The idea that central banks might consider targeting nominal gross domestic product hit the headlines late last year after Mark Carney, the next governor of the Bank of England, mentioned it in a speech.
Since then Carney has downplayed suggestions he will take what many economists consider a radical step and other British policymakers have said the central bank should stick to its focus on inflation.
In a speech, Bean said the Bank of England was already flexible when it came to its 2 percent inflation target.
Disadvantages of the nominal GDP approach included frequent revisions to the data and the complication of explaining the policy which might make it less effective at keeping inflation expectations under control, he said.
He also said there were risks implicit in nominal income targeting because it would keep very loose monetary policy in place even after an economy recovered.

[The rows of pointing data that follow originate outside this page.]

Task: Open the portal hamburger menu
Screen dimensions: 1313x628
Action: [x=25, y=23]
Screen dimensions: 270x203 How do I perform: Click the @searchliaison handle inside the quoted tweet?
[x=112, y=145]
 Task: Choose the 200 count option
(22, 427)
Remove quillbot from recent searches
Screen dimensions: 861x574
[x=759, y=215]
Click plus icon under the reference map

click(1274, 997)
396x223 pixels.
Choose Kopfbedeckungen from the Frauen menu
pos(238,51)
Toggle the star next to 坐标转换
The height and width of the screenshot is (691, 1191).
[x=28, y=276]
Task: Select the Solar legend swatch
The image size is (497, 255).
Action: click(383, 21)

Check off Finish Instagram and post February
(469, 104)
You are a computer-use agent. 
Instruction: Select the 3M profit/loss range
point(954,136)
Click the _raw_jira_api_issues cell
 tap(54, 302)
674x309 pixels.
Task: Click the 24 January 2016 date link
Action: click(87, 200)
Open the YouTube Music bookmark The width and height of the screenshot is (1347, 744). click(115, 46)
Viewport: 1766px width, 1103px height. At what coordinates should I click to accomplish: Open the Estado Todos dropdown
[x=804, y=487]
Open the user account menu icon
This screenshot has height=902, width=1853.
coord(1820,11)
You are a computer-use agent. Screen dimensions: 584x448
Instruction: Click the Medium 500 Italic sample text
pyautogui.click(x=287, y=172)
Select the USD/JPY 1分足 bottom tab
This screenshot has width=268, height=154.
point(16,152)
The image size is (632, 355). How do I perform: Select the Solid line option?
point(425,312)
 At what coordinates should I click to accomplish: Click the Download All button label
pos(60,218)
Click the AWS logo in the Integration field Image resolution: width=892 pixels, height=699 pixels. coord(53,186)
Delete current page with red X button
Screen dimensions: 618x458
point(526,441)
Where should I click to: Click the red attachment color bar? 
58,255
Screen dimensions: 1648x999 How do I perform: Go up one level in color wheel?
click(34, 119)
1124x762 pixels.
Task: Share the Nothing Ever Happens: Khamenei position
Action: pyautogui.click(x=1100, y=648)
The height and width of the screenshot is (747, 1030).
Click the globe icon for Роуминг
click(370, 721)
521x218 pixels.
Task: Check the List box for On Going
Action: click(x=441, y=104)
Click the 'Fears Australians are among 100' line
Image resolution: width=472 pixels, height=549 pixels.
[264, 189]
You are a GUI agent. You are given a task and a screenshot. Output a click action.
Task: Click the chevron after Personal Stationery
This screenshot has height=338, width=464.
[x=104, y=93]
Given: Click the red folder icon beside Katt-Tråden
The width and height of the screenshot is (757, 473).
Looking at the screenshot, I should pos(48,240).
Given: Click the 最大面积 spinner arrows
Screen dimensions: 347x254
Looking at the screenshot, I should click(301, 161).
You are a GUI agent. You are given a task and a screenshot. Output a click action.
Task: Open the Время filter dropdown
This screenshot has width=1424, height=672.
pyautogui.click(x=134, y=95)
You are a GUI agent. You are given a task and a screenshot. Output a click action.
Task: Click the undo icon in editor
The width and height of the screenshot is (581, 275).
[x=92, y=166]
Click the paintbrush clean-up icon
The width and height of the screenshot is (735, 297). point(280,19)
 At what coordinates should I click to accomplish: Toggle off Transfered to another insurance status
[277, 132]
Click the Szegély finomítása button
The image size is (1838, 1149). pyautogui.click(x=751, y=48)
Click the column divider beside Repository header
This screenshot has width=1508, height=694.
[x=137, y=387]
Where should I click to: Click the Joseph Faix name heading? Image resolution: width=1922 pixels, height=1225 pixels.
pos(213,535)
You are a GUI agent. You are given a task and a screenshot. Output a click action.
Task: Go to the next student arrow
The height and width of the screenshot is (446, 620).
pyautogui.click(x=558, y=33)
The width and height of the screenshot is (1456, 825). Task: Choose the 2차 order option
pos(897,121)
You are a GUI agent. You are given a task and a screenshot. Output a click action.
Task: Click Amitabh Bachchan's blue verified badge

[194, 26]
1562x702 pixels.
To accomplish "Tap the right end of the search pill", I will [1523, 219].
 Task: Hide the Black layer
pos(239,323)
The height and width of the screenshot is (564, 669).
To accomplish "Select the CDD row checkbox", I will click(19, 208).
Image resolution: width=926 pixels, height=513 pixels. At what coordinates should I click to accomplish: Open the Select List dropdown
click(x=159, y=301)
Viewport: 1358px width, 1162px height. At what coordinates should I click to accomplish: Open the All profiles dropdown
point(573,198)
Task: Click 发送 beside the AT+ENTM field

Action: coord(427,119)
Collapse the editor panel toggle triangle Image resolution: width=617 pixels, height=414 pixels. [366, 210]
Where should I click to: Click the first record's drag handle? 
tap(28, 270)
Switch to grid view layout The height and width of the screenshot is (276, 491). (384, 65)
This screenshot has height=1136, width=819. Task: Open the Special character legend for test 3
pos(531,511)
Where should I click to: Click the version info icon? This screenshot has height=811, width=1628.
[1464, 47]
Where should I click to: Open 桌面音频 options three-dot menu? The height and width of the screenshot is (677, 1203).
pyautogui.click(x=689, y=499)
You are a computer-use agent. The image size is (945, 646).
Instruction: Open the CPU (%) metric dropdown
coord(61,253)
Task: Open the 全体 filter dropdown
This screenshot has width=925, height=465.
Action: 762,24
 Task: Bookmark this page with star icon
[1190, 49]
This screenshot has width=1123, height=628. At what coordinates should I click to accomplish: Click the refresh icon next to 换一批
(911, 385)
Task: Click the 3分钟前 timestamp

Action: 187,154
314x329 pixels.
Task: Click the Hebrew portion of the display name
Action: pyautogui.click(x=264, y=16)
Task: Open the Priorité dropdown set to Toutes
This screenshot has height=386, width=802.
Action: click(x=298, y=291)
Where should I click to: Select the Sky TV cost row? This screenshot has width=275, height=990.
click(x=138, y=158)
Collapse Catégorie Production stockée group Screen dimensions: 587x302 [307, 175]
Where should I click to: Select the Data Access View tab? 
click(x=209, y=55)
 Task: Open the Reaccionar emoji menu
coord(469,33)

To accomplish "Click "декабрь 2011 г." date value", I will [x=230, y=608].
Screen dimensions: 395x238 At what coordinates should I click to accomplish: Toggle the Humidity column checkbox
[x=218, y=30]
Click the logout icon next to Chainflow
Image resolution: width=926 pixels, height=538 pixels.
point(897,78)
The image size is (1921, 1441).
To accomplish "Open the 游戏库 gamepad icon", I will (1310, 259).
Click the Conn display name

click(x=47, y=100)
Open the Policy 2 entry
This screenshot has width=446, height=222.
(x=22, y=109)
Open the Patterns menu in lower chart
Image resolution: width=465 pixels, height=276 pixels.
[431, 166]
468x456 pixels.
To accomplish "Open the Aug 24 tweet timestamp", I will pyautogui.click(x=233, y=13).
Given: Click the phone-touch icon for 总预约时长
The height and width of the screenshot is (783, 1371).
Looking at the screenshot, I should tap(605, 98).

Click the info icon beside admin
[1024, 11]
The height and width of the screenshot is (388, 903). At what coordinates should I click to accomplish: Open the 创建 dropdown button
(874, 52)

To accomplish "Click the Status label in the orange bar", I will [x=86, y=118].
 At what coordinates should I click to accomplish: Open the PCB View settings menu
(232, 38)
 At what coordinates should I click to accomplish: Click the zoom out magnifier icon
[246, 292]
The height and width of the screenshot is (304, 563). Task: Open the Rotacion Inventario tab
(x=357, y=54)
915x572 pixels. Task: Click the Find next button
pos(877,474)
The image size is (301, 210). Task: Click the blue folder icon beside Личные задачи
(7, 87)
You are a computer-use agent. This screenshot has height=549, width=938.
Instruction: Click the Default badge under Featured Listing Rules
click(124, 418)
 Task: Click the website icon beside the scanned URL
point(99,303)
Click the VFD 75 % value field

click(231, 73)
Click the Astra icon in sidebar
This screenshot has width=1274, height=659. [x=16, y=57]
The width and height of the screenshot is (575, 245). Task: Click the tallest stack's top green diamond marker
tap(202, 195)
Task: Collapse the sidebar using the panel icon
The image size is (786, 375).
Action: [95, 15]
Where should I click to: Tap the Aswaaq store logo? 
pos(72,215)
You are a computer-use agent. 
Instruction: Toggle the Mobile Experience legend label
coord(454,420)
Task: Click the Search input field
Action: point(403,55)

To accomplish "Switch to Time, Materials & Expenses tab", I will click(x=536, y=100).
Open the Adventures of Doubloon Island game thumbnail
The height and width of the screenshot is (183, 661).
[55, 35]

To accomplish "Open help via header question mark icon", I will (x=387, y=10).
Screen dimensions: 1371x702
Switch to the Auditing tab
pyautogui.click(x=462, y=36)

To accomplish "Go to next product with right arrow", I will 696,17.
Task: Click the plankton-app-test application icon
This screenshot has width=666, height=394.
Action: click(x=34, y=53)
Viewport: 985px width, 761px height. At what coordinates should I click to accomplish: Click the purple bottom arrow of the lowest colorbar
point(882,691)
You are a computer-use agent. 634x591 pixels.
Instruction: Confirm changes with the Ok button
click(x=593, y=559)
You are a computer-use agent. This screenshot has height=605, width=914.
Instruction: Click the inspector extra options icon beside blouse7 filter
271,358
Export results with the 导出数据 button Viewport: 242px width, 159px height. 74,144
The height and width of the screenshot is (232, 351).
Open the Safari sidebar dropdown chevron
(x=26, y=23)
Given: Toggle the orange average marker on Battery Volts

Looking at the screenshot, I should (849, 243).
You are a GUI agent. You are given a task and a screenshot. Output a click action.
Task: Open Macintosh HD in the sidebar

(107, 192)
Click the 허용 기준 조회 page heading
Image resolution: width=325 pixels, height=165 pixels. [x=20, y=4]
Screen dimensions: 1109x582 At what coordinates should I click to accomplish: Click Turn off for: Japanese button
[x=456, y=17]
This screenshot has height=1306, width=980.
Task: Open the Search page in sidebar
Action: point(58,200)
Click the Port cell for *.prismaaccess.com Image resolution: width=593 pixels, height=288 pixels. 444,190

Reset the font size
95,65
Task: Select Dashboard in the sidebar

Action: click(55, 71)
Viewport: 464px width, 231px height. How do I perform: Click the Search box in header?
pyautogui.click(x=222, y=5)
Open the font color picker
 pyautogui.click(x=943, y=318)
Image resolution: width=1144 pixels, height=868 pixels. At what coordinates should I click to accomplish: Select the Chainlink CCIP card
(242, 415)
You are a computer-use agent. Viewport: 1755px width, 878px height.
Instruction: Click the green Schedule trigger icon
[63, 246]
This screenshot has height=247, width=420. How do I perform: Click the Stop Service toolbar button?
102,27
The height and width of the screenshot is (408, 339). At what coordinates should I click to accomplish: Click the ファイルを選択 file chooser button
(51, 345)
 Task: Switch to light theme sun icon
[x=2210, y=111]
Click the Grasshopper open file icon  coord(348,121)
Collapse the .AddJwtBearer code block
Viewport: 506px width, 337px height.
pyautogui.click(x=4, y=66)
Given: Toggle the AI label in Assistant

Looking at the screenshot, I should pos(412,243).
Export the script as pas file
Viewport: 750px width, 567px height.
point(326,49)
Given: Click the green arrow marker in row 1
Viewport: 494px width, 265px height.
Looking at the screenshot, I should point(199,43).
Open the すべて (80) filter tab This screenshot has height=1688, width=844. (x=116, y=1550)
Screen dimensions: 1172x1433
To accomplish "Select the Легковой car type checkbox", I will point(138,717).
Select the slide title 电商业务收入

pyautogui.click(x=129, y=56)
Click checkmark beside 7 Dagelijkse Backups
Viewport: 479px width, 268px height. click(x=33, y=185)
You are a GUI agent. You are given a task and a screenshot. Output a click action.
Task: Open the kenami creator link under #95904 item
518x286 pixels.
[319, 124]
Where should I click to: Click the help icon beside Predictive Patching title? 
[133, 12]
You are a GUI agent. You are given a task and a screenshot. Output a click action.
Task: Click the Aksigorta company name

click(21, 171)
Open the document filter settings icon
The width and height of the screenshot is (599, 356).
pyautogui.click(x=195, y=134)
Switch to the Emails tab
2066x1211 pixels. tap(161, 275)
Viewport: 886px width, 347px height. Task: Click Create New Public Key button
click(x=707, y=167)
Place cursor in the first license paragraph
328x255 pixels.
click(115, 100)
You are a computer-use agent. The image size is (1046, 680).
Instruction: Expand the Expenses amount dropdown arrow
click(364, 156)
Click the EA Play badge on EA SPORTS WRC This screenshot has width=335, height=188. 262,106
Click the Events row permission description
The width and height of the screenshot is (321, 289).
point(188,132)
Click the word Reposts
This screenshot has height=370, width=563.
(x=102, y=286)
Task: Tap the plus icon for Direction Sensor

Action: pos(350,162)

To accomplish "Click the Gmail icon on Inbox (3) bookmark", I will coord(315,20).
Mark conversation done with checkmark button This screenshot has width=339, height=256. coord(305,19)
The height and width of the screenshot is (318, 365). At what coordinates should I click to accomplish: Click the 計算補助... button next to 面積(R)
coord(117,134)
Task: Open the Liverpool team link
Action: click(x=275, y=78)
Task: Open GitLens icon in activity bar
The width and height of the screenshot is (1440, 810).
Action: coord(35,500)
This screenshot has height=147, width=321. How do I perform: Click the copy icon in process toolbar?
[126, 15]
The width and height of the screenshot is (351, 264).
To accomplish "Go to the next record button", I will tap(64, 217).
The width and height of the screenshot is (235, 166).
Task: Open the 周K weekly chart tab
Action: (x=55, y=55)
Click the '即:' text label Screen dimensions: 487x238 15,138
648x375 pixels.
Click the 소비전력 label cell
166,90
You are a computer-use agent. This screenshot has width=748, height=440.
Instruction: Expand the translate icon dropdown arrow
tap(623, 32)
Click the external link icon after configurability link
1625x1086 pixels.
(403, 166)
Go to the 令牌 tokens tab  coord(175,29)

"It is essentially one way of trying to hardwire in a commitment to maintaining a policy that remains loose long after conditions have normalized in order to generate the expectation of temporarily higher inflation in the future," he said.
Bean said the Bank of England should be open to new ideas given the sluggishness of the economy and, on the other hand, the persistent overshoot of inflation above its target.
"Given these fears, I think it is sensible to review the framework to assess whether it is fit for purpose or can be materially improved, though the hurdle for change should be high," he said.
"But there is a danger of expecting too much from monetary policy," Bean added.